◆ EXERCISE DETAILS
Look for the word "computer" in the data below, and copy every line that holds it.

◆ PROVIDED DATA
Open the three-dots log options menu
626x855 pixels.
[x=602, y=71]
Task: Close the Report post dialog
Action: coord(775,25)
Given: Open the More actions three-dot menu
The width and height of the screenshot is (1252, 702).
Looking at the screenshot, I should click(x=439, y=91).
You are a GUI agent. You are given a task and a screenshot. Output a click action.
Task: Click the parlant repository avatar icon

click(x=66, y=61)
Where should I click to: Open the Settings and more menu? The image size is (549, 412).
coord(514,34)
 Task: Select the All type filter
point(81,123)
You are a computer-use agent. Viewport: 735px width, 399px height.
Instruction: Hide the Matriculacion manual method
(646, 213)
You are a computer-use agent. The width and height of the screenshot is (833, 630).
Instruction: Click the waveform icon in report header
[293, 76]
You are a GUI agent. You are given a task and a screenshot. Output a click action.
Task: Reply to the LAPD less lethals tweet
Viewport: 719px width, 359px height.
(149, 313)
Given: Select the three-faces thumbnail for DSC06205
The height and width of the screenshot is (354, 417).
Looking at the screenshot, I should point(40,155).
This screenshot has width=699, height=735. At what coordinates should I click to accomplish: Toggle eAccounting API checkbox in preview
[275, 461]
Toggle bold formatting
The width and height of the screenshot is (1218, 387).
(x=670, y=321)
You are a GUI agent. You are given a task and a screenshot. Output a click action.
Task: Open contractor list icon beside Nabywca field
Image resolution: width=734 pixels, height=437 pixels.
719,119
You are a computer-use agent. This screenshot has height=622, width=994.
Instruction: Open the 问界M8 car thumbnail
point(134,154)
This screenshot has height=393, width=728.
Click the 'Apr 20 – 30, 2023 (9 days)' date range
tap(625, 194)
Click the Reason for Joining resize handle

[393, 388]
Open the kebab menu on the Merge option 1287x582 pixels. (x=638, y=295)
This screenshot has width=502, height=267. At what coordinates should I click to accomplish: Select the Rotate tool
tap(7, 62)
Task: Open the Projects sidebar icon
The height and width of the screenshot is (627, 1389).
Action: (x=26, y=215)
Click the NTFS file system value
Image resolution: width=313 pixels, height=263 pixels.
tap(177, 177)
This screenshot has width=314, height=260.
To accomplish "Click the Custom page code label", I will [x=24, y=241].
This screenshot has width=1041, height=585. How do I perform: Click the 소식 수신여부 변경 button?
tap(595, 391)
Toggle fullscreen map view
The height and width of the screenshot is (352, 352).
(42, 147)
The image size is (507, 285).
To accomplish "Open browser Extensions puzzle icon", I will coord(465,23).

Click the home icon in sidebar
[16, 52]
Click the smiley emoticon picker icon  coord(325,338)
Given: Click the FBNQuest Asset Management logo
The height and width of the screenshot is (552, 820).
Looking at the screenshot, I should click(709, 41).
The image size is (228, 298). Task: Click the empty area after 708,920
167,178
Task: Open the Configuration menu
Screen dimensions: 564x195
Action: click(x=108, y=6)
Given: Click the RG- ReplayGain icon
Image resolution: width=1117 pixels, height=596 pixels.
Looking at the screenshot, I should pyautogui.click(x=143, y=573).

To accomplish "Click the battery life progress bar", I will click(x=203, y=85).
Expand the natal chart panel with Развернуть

◆ OUTPUT OF THE TASK
You are a computer-use agent. Viewport: 735px width, 399px height.
You are a computer-use agent. The width and height of the screenshot is (833, 630).
You are a computer-use agent. This screenshot has height=622, width=994.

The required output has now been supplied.